婚約者を奪われ追放された魔女は皇帝の溺愛演技に翻弄されてます!
第六章 心に灯る炎

 季節は移り変わり、暑い夏が終わろうとしていた。

 フィオナとの生活は楽しくもあったけど、口コミで薬の効果が広まってくると忙しくて目が回るほどだった。皇城での調薬が落ち着いている時は、ミリアムにも手伝ってもらって需要の多い安価な丸薬を作ってもらっている。

 元魔女とはいえ魔女なのだから、商品名である『魔女の秘薬(ウィッチ・エリクサー)』に偽りはない。効果も私たちが作るものと同じだ。

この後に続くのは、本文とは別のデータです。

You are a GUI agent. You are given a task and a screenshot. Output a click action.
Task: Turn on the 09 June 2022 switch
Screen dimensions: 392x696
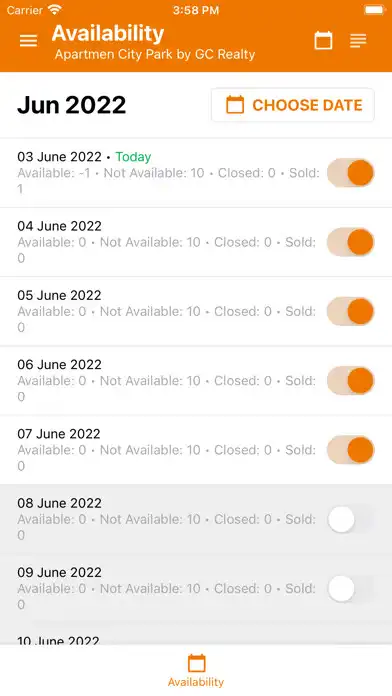click(x=351, y=588)
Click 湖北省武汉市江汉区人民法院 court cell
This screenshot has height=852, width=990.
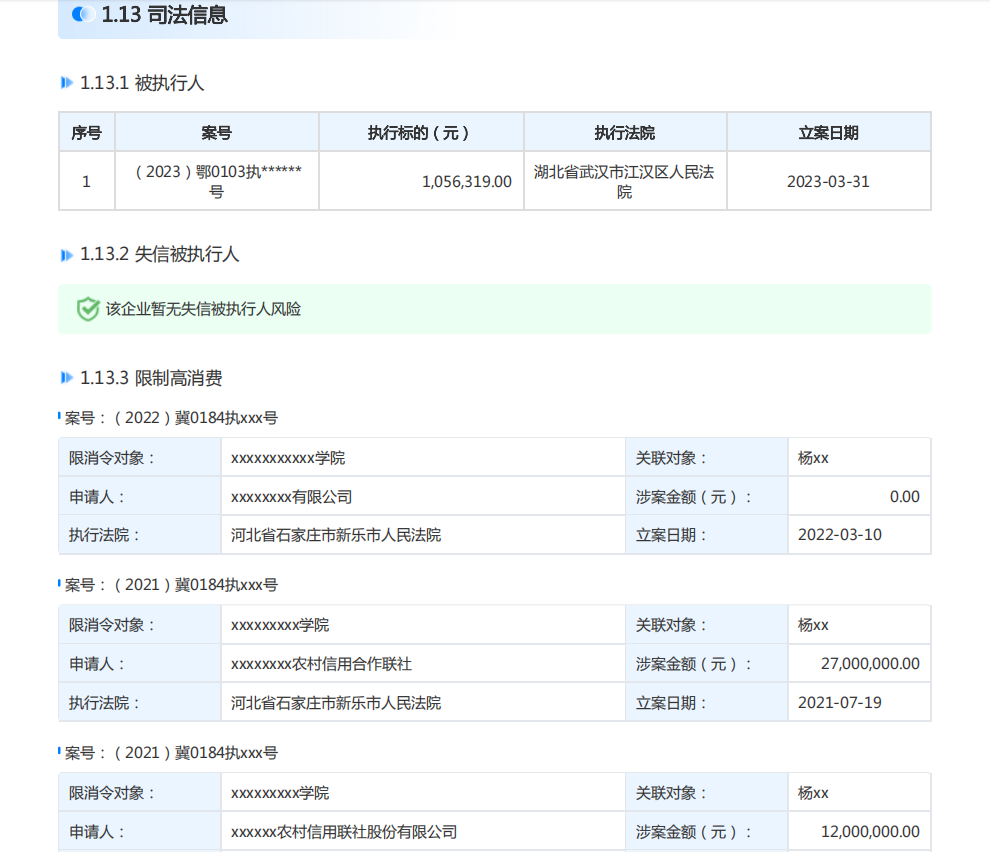click(624, 181)
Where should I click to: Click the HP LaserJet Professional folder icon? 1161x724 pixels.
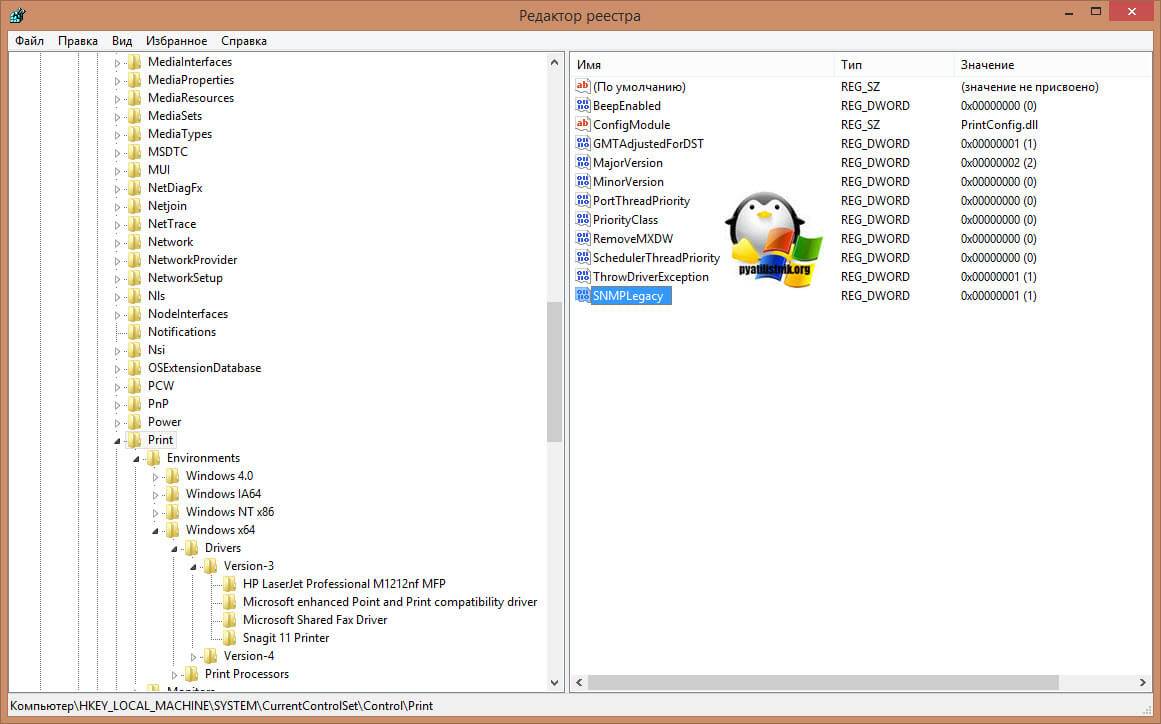[230, 584]
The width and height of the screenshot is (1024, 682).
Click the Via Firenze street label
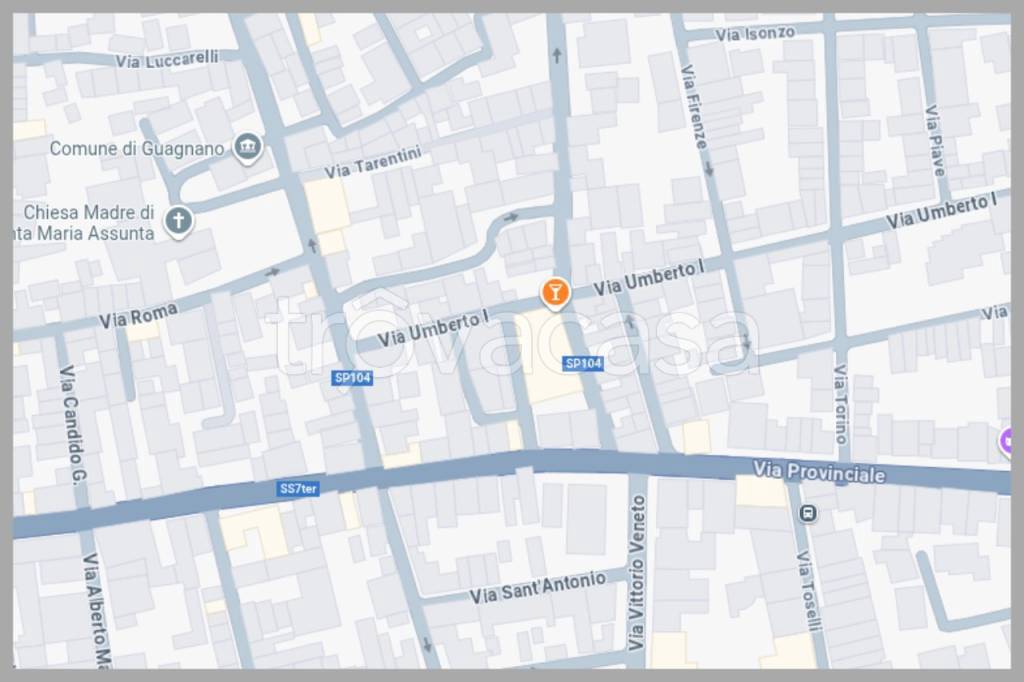tap(694, 107)
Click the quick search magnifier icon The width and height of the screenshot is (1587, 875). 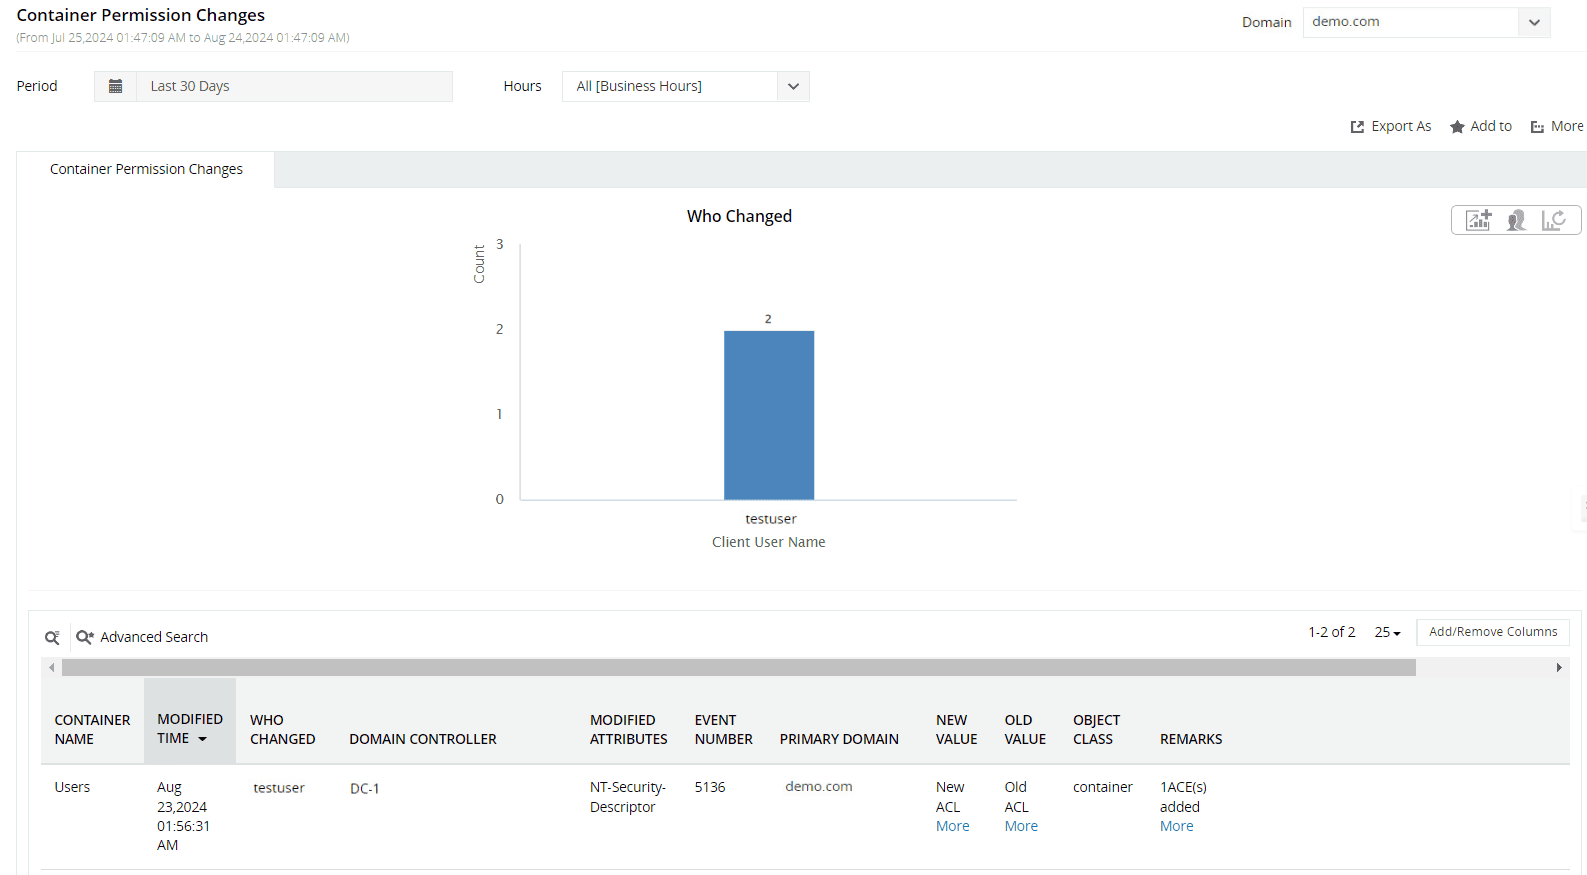pos(52,637)
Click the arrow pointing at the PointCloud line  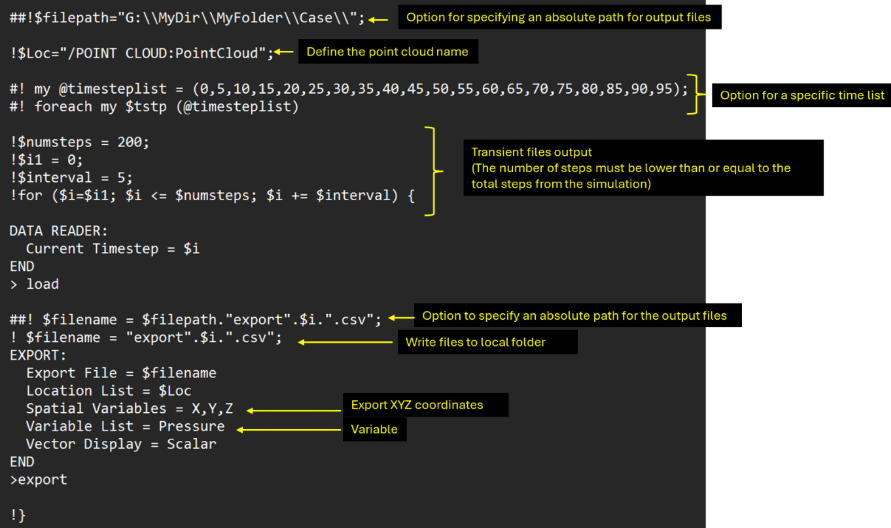point(284,52)
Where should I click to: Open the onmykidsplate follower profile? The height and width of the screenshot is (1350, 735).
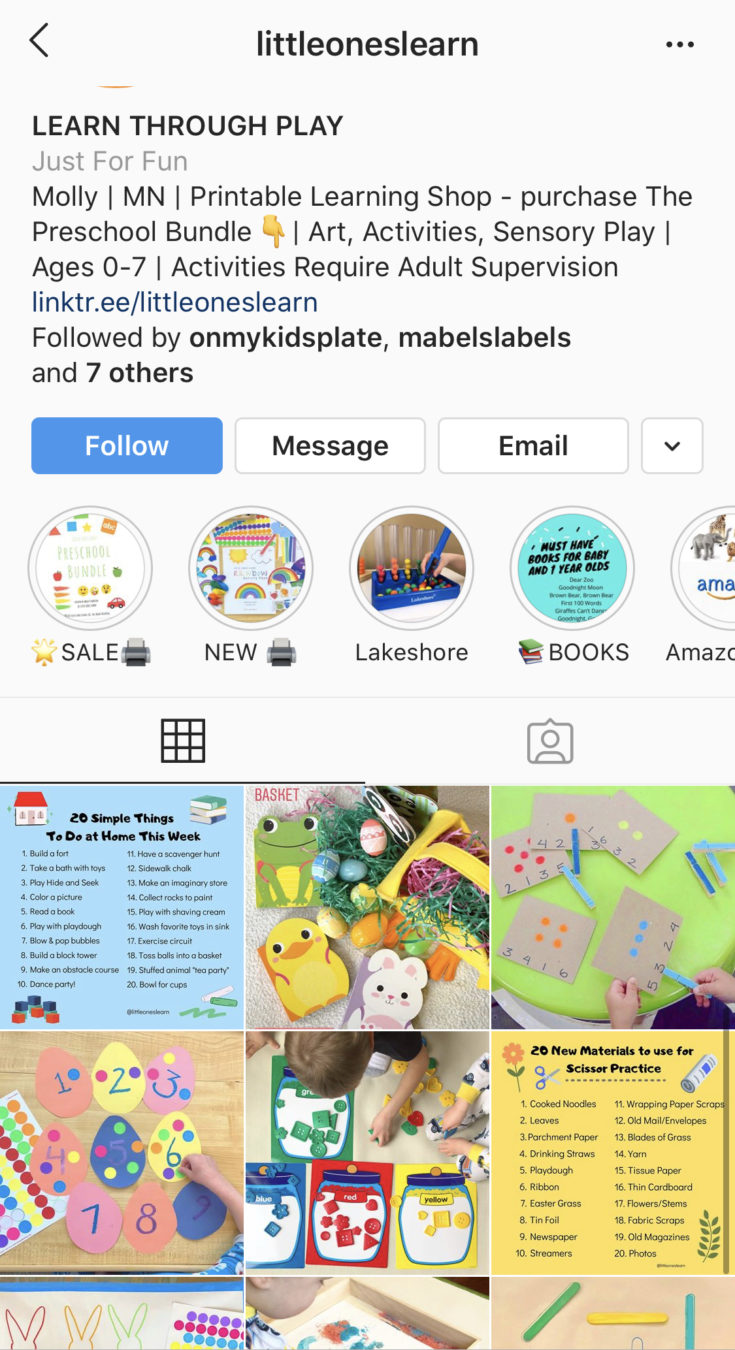tap(285, 338)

 解呪の依頼も予約はすぐに埋まってしまうほど、依頼が来る。この辺は魔女への当たりが特に強いから、需要に対して供給が少なすぎるのだ。私たちはあくまでも魔女との取り継ぎ役として、お店に立っているから認識阻害の魔道具さえつけていれば問題なかった。

 心配していた治安の悪さも、薬屋に因縁をつけて売ってもらえなくなったら困ると思われたのか、背後に魔女の気配がするから敬遠されているのか、至って平和に過ごしていた。

「それではセシル師匠、お母さんのところに行ってきます。週末だからといって、あまりグータラしてはいけませんよ。お昼前にはちゃんと起きてくださいね」
「うん、わかってる。大丈夫だから、早くミリアムに顔を見せにいきなさい」

 どちらが年上だかわからない会話の後に、フィオナは笑顔で影移動で皇城にいる母親のもとへ向かった。
 フィオナは実にしっかりとした娘で、私がマックイーン家から追い出された時よりも頼り甲斐がある。独り立ちは意外と早いかもしれない、なんて考えていた。